**GIVEN PASSAGE:**
++++
Flags hold a constant place in art, from classical historical painting to contemporary installations.
With the juxtaposition of their strips of coloured fabrics, flags have stimulated painters with their qualities for abstraction, well before abstract art preferred chromatic fields to the representation of reality. Tricolour or monochrome, each colour or combination of colours immediately evokes references that we find repeatedly in artistic creation.
Their political and symbolic resonance has been the primary pretext for including flags in works of art. A flag can serve to represent a nation, to celebrate a victory or the conquest of a territory, but also to symbolize and defend a cause. La liberté guidant le peuple or the flagged streets dear to Impressionist and Fauvist painters are outstanding examples, as are the more contemporary works of Gérard Fromanger and Mounir Fatmi.
As Alfred Pacquement, Curator, puts it, “Another reason why it captivates artists is its colours. The way in which they are arranged instantly speaks to all. When reduced to monochrome – red, black, or white – colours conjure up a meaning, a warning or a premonitory sign, in this case, revolution, anarchy or peace.
Whether an almost perfect abstract figure or a signifying object, the flag has many different uses and stirs the imagination of artists. It constitutes an infinitely versatile theme, both in terms of representation and as an element suspended in space and suitable for all kinds of settings.”
A flag being a sacred object, the voluntary destruction of a country’s flag is seen as a highly subversive act punishable by law, while the pattern of its colours is recorded in national constitutions.
++++
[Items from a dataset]

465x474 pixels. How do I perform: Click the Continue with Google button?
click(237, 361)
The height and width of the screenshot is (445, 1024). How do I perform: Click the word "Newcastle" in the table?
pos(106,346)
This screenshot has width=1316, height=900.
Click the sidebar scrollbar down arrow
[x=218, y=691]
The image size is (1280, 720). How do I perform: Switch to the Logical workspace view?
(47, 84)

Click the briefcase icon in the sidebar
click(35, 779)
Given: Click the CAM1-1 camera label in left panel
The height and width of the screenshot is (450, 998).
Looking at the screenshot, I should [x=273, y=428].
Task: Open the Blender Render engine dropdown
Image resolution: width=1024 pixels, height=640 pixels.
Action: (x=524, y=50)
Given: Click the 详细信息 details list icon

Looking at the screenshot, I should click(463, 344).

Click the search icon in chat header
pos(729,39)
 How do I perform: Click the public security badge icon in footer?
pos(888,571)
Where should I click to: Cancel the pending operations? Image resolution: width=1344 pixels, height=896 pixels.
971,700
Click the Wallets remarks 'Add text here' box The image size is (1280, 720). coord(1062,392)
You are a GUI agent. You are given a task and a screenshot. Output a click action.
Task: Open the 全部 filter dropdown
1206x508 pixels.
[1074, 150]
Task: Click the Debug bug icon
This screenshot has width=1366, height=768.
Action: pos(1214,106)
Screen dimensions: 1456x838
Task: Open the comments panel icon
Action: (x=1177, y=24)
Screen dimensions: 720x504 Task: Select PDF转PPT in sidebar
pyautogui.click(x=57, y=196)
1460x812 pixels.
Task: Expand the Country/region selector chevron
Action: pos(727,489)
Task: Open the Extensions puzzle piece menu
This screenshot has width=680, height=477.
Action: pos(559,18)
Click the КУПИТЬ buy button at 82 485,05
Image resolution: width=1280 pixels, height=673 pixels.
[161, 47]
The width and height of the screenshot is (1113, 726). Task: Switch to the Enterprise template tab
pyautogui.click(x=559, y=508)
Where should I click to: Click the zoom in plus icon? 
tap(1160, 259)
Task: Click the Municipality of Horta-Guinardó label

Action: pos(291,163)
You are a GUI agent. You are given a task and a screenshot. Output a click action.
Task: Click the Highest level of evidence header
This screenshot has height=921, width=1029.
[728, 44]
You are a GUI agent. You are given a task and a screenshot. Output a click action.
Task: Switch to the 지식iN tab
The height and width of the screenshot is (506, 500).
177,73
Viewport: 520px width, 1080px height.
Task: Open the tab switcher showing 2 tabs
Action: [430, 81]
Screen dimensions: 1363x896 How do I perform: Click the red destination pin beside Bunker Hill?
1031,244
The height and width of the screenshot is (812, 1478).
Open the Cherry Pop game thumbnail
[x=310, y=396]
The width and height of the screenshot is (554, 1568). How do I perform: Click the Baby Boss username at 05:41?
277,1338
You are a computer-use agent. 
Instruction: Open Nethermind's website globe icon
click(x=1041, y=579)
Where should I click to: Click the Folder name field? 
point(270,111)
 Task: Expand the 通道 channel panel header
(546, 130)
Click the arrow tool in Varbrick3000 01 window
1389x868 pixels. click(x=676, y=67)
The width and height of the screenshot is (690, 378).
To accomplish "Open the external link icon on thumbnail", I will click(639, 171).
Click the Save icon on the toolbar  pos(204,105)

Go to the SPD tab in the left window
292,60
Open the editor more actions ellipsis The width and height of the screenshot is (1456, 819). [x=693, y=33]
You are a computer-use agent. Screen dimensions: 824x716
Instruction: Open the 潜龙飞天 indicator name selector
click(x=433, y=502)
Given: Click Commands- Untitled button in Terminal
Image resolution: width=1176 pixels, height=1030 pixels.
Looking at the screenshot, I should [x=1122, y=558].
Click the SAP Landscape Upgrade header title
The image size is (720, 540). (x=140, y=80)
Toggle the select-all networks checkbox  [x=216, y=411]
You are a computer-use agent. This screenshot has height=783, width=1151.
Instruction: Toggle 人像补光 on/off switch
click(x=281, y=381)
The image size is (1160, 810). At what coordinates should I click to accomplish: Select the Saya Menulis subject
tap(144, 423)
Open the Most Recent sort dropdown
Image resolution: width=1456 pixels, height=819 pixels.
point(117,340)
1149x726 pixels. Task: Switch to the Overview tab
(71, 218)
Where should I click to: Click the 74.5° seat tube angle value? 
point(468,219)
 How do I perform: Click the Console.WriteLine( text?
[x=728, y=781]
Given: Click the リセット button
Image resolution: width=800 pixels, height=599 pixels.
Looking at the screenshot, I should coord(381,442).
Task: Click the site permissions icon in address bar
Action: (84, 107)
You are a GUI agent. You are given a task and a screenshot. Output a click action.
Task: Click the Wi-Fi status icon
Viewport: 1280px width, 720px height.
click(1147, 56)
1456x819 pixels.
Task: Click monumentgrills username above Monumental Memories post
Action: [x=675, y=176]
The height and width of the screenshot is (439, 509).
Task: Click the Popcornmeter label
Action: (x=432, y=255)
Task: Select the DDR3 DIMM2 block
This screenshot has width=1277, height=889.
++++
**STATED GOAL A:** In the passage on flags in art, who is identified as the curator quoted?
**STATED GOAL B:** Please transcribe the passage on flags in art, everything from "As Alfred Pacquement, Curator, puts" down to "in national constitutions.".
**STATED GOAL C:** Continue the passage on flags in art from its last sentence.

**RESULT A:** Alfred Pacquement

**RESULT B:**
As Alfred Pacquement, Curator, puts it, “Another reason why it captivates artists is its colours. The way in which they are arranged instantly speaks to all. When reduced to monochrome – red, black, or white – colours conjure up a meaning, a warning or a premonitory sign, in this case, revolution, anarchy or peace.
Whether an almost perfect abstract figure or a signifying object, the flag has many different uses and stirs the imagination of artists. It constitutes an infinitely versatile theme, both in terms of representation and as an element suspended in space and suitable for all kinds of settings.”
A flag being a sacred object, the voluntary destruction of a country’s flag is seen as a highly subversive act punishable by law, while the pattern of its colours is recorded in national constitutions.

**RESULT C:**
But a flag is also an object, a frontal icon for Jasper Johns, a module for filling space in Daniel Buren’s installations, an image with multiple meanings for Marcel Broodthaers, etc.
It is these and many other uses of flags in modern and contemporary art that this exhibition seeks to bring together in a transnational course of exchanges and confrontations.
“Far from restricting their work to a unique image, with the danger of conveying a nationalistic message – or at least one that is addressed to a single country – many artists opt for confrontation and the positive connotations that [the flag] can engender. Associating flags, superimposing them, or bringing them together is a way of suggesting the possibility of reconciling nations.” Alfred Paquement
With Flags, the Boghossian Foundation explores the question of territory, multiple identities and intercultural dialogue.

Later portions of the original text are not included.